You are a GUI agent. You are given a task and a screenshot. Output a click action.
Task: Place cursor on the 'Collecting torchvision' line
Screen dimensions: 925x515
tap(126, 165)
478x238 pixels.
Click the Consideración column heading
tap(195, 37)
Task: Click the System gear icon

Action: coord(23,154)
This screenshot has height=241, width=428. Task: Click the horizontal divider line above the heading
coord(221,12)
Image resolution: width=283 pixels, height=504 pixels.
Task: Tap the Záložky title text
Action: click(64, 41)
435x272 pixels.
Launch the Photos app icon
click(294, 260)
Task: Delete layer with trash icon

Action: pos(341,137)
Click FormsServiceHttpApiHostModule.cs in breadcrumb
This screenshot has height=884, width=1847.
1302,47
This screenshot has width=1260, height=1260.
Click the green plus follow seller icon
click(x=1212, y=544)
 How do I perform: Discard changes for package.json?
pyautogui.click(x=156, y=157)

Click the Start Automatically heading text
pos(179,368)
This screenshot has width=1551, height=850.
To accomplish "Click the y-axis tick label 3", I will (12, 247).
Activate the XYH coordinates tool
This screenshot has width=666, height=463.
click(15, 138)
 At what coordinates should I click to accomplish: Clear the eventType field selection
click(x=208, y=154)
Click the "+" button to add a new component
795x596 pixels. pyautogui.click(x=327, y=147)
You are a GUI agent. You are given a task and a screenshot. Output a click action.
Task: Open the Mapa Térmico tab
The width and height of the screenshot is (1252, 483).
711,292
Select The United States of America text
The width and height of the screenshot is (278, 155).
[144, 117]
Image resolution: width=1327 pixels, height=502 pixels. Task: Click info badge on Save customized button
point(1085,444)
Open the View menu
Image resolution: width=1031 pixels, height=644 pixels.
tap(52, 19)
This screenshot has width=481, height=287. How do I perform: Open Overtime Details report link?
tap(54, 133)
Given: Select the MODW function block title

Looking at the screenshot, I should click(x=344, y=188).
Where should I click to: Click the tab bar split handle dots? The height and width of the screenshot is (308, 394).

========

● **Given request**: Express the records from the line containing "Given: Select the MODW function block title" through the end of the records as a JSON list of strings, one string per line, omitting blank lines.

● **Solution to this task**:
[
  "Given: Select the MODW function block title",
  "Looking at the screenshot, I should click(x=344, y=188).",
  "Where should I click to: Click the tab bar split handle dots? The height and width of the screenshot is (308, 394)."
]